__Exercise requirements__
Only the lines below starting at the one that contains "Follow the underlined" and ending at the one that contains "Given: Click 回覆 on 德克斯特的猴子's comment" are to be reproduced, exactly and with both ends kept.

Items listed in a dataset:
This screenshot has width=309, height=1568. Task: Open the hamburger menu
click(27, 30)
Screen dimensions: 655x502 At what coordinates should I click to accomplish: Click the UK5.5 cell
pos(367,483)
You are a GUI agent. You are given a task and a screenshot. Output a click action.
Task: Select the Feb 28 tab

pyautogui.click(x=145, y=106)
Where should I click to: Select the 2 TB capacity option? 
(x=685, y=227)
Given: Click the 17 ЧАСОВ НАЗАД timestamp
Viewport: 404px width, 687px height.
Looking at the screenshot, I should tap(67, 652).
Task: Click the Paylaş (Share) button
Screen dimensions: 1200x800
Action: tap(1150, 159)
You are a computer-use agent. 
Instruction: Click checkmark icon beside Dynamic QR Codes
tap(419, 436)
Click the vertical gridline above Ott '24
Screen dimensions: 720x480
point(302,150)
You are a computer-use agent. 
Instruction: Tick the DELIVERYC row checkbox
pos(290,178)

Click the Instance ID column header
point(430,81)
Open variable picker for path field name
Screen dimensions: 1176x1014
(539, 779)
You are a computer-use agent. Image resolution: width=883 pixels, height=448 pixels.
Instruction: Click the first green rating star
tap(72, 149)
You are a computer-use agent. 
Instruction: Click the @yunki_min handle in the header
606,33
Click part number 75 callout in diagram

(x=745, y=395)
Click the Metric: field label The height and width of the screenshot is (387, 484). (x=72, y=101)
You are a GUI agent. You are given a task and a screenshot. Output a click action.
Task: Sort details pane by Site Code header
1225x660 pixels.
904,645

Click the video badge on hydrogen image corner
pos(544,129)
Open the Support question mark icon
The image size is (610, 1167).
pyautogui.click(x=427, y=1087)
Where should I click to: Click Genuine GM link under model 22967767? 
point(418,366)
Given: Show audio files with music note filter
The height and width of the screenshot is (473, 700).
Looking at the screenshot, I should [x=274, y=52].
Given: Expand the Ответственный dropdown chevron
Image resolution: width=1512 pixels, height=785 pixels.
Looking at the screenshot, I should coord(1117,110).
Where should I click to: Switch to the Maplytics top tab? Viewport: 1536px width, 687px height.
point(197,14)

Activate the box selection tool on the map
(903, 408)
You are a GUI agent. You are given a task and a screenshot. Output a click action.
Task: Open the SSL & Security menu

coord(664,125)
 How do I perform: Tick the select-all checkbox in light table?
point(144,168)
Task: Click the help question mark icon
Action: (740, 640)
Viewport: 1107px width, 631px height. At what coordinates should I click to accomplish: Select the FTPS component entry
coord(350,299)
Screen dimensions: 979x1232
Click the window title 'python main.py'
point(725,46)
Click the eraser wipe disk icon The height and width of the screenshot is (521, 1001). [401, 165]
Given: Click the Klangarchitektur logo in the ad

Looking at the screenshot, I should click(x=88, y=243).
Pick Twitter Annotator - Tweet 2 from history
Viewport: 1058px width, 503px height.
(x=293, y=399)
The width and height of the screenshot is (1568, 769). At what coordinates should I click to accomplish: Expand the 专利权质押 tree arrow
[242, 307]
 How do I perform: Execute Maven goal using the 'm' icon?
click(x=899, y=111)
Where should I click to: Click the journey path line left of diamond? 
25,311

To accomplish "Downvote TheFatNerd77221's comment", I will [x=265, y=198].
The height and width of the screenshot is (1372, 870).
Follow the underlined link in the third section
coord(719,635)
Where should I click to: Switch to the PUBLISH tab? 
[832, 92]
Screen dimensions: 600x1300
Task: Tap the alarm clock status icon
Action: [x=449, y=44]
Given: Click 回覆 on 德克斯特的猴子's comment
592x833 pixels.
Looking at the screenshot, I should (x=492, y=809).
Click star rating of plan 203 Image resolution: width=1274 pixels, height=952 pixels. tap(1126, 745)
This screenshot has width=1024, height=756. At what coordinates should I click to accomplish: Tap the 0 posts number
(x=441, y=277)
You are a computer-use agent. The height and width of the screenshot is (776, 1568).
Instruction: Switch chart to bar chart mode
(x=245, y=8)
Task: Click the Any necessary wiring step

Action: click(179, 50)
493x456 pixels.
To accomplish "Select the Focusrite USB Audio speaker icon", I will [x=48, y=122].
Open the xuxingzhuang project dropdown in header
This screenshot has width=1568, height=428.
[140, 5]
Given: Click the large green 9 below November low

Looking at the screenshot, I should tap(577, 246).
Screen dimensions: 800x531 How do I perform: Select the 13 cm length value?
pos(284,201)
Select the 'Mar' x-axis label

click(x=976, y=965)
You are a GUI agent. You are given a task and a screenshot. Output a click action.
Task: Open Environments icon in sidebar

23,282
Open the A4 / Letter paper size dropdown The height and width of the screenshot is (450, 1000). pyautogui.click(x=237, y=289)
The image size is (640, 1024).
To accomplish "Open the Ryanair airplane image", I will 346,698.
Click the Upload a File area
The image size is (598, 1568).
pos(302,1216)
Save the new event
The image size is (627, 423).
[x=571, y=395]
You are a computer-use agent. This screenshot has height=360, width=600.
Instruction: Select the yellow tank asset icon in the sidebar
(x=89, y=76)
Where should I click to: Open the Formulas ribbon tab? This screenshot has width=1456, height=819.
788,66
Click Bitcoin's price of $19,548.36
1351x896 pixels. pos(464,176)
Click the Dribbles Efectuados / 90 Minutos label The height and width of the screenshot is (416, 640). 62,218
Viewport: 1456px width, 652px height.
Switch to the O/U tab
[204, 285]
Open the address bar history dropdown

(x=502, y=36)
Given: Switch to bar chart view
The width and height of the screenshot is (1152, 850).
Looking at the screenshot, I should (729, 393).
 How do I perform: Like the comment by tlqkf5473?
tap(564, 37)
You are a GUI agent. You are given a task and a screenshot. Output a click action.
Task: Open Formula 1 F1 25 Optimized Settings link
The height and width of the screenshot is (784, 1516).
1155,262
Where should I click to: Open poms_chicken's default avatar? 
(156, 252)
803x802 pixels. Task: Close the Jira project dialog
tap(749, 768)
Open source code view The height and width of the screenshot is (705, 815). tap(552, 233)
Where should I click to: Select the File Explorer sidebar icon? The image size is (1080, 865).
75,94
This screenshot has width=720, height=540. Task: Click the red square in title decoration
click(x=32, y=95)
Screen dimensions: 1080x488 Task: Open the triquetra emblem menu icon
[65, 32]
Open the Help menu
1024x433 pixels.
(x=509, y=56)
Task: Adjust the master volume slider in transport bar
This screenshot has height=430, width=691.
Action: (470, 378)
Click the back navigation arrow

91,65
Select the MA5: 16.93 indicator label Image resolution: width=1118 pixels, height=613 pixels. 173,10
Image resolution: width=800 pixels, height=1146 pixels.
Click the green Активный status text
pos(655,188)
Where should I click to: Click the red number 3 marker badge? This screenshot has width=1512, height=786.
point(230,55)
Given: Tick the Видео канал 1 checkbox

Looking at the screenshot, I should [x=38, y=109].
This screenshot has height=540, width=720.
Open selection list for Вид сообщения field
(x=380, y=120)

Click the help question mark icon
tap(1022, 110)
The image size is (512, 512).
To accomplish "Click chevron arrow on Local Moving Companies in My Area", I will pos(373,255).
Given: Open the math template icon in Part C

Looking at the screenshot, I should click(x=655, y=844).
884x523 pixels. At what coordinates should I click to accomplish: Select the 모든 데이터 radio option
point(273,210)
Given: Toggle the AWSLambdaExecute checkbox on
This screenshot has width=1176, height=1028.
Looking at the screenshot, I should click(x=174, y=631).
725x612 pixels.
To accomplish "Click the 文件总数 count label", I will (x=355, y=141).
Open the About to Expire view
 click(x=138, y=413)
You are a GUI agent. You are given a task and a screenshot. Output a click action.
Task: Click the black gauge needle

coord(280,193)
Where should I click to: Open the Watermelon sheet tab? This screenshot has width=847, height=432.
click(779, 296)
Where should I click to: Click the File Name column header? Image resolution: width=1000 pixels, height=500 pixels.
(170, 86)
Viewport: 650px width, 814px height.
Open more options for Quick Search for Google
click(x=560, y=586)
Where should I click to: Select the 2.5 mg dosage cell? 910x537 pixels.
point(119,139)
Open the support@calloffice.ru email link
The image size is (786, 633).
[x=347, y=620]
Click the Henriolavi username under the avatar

__Your solution__
Follow the underlined link in the third section
coord(719,635)
Where should I click to: Switch to the PUBLISH tab? 
[832, 92]
Screen dimensions: 600x1300
Task: Tap the alarm clock status icon
Action: [x=449, y=44]
Given: Click 回覆 on 德克斯特的猴子's comment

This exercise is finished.